Todos los años hay varios jóvenes que impresionan durante su etapa en la universidad y este no ha sido diferente. En esta ocasión el hype es para Saquon Barkley, un corredor salido Penn State que amenaza con dominar la liga en el próximo lustro. Porque si sus actuaciones en la antesala de los profesionales ya habían hecho salivar a media NFL, su puesta en escena en el Draft Combine ha demostrado que es un auténtico prodigio de la naturaleza.
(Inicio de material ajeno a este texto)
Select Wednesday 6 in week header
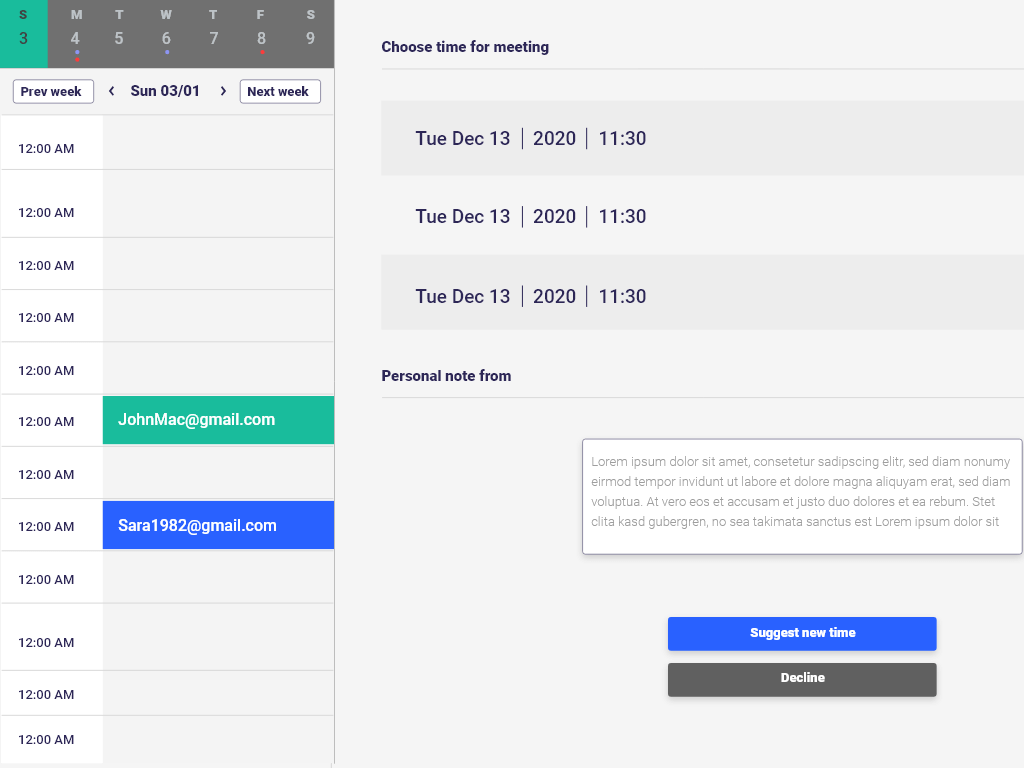Screen dimensions: 1024x768 pyautogui.click(x=167, y=33)
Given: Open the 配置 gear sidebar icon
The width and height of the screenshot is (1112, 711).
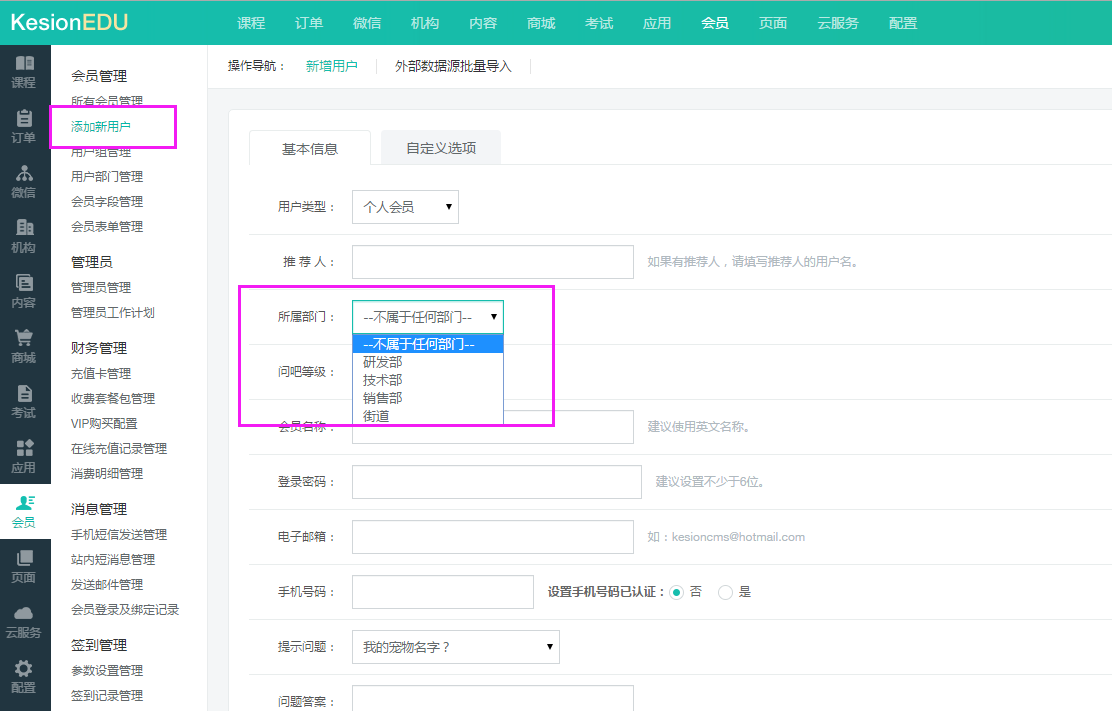Looking at the screenshot, I should pyautogui.click(x=24, y=669).
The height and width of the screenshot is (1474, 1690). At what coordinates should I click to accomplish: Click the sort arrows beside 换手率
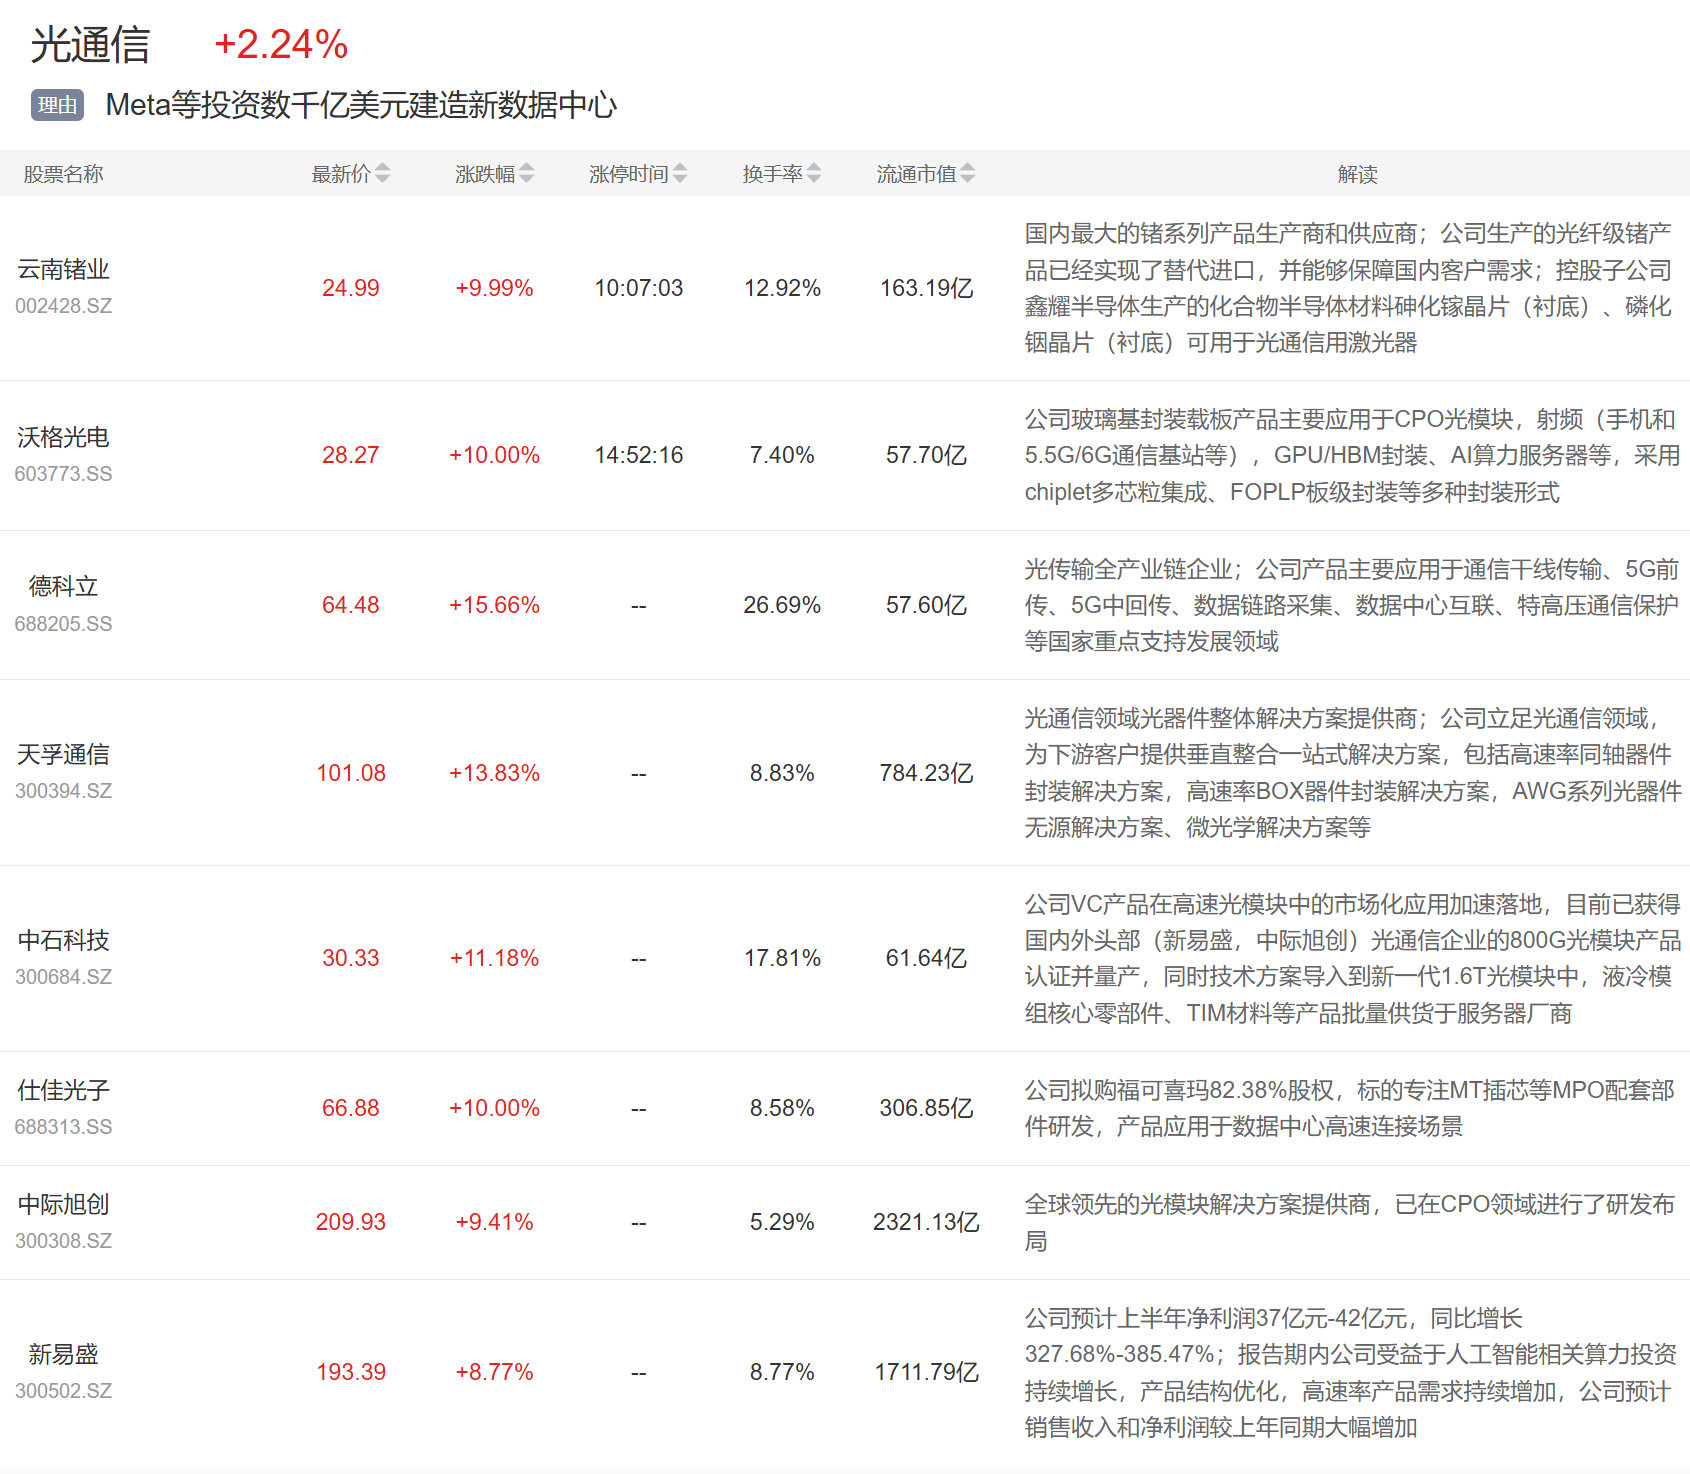(814, 174)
Barkley acaparó todos los focos en las pruebas físicas, firmando registros escandalosos en cada uno de los esfuerzos. De 1,80 metros de altura y 105 kilos de peso, logró 29 repeticiones en press de banca, más que Joe Thomas, uno de los mejores left tackle, paró el crono de las 40 yardas en 4’41 segundos, mejor tiempo que Devin Hester, el retornador más famoso de los últimos años, y saltó 104 centímetros en vertical, más alto que Julio Jones, otra bestia física y uno de los mejores jugadores de la NFL. Todo con el aparato audiovisual de la liga más seguida de Estados Unidos registrando cada repetición en cada ejercicio.
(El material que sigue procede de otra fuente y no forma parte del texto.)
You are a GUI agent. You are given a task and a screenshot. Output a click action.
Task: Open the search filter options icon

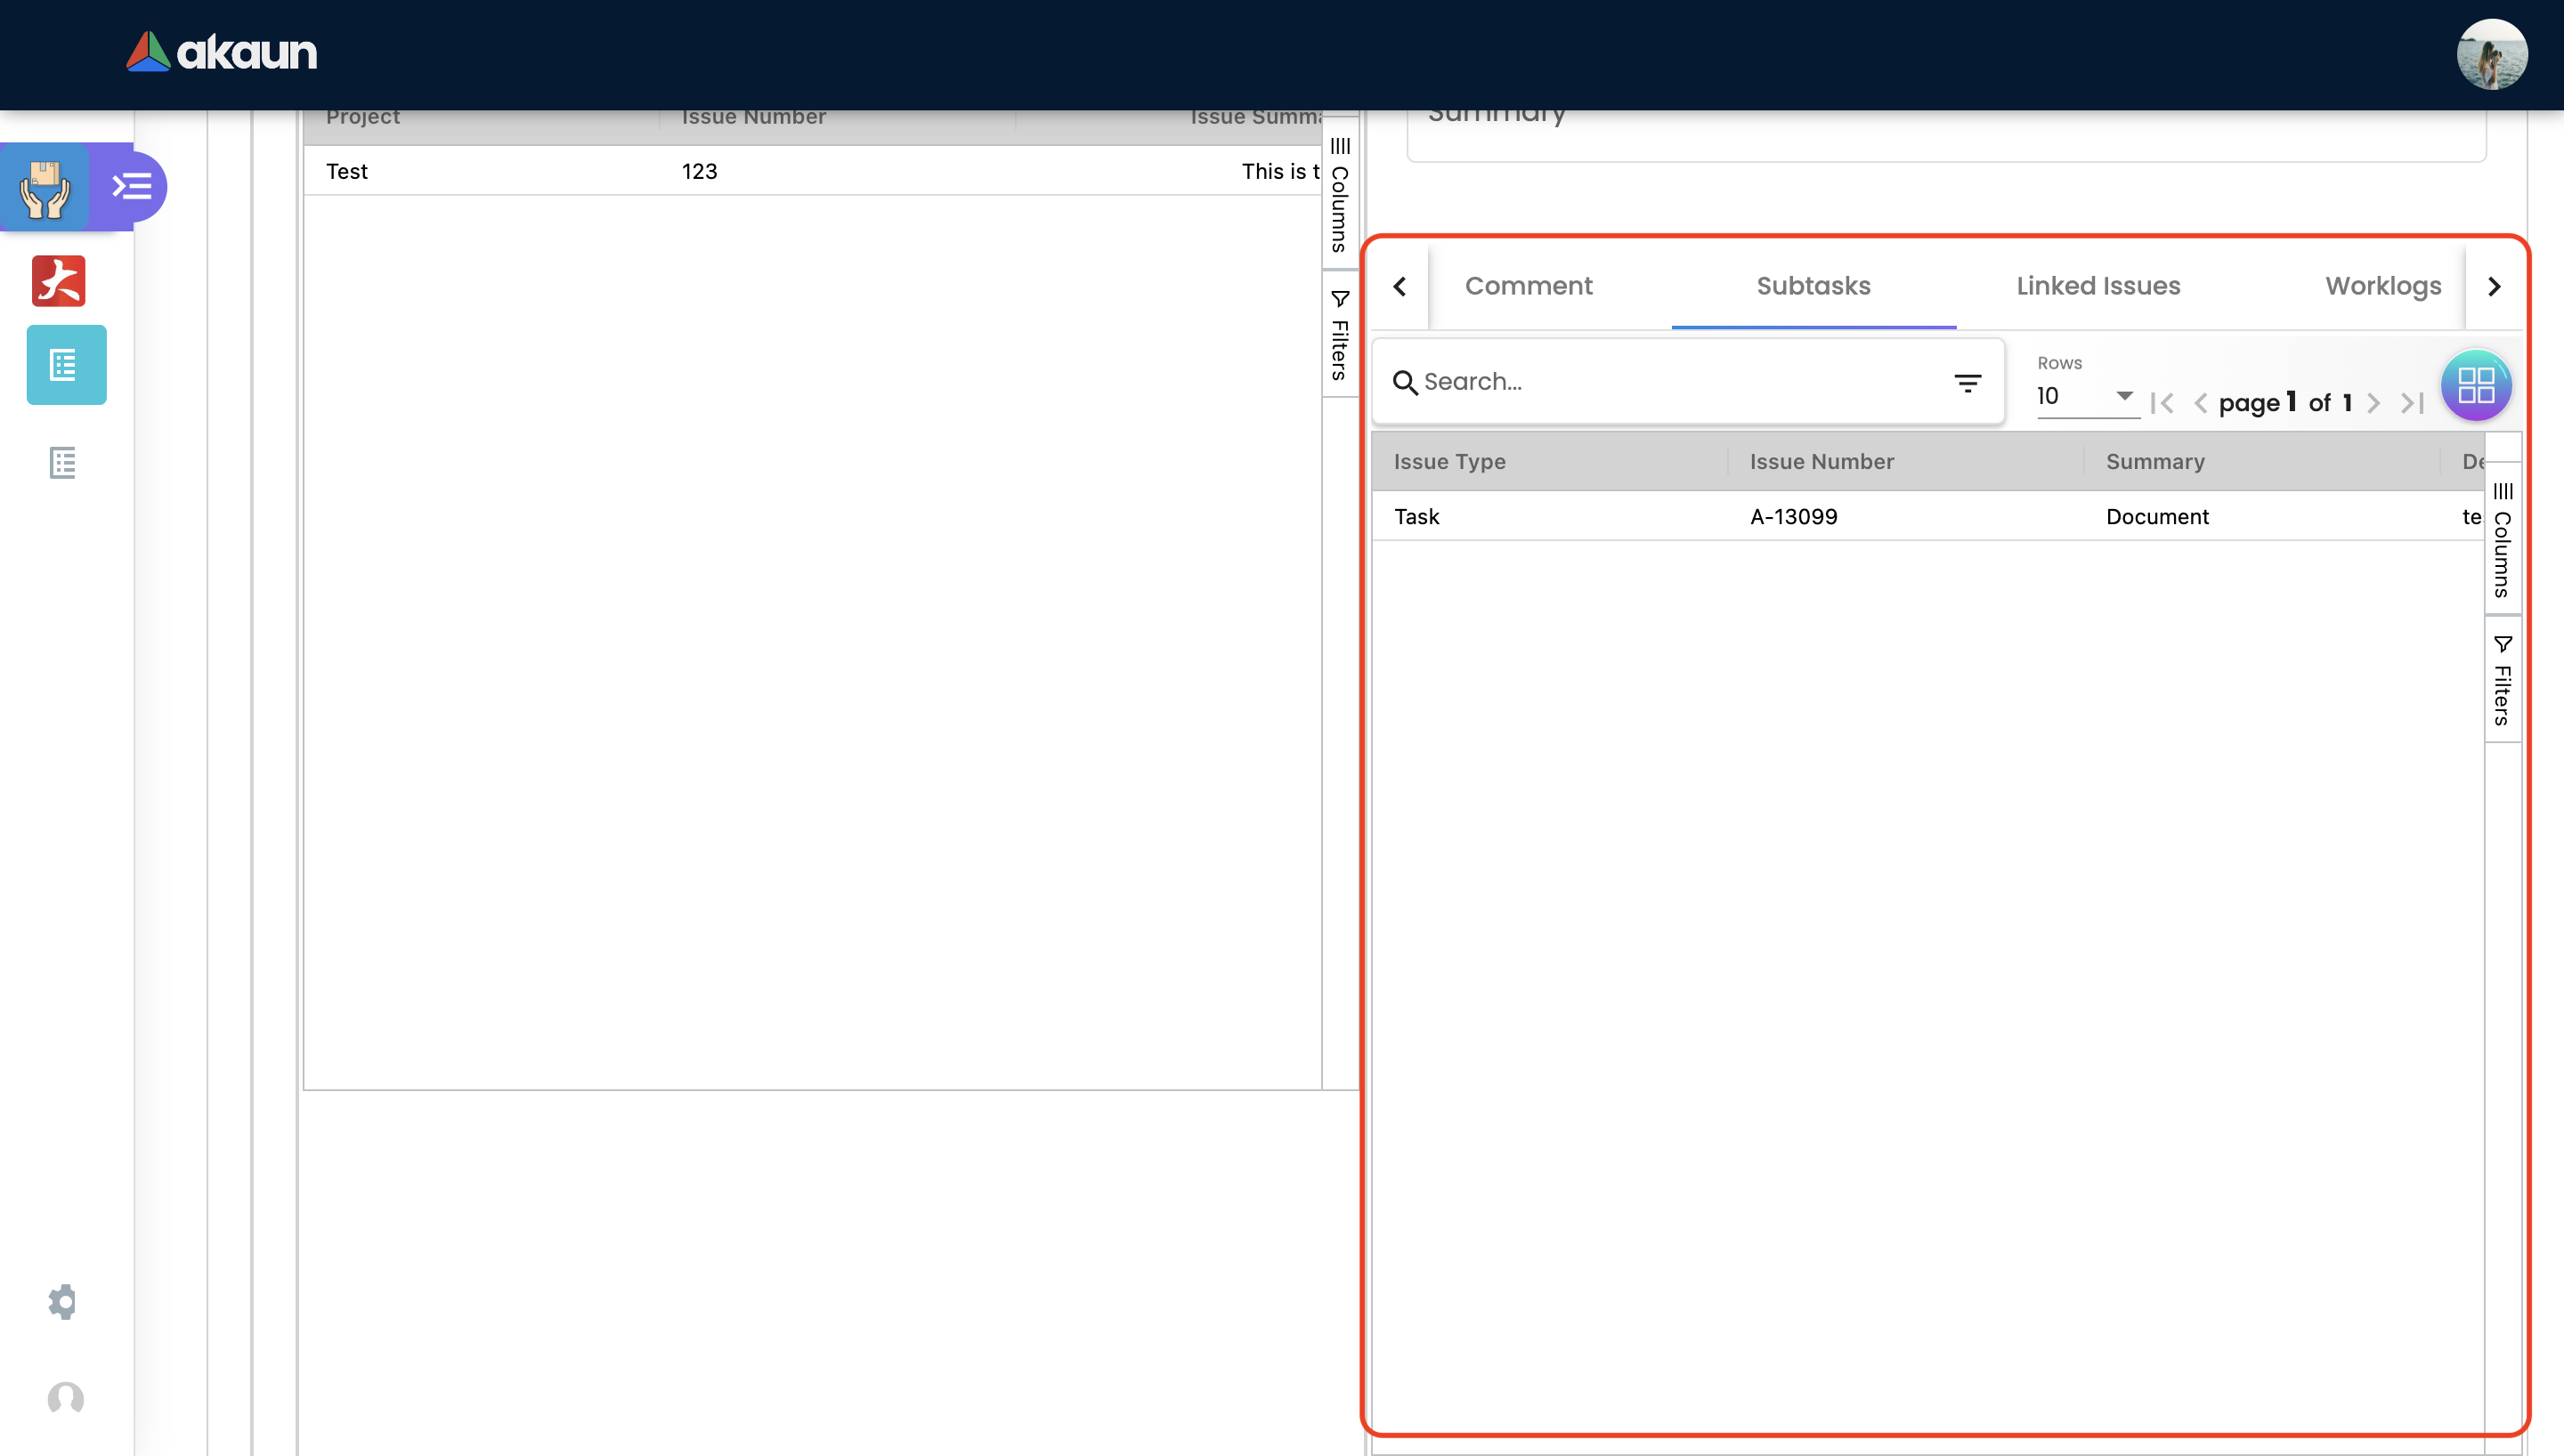tap(1967, 382)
A lo largo de la historia la competición siempre ha contado con este tipo de freaks, aunque no siempre han acabado rindiendo a un gran nivel. No parece que vaya a ser el caso de Saquon, que lo único que ha hecho con esta exhibición es confirmar lo que todos pensaban: va a ser una estrella de la NFL. Porque en su universidad ha hecho de todo. Puede correr norte-sur o doblar la esquina, tiene buenas manos para recibir pases fuera del backfield y todo eso lo completa con una gran capacidad para retornar balones.

Es difícil saber en qué puesto saldrá elegido, porque a pesar de ser reconocido por la mayoría de analistas como mejor jugador del draft, los equipos suelen ser reticentes a apostar por corredores en las primeras posiciones. Esa tendencia está cambiando en los últimos años, con Zeke Elliott o Fournette en el Top 5 en 2017 y 2016, zona de la que seguro no bajará Saquon Barkley, más después de ver lo que corredores novatos como Hunt, Kamara y compañía le han dado a sus equipos este año.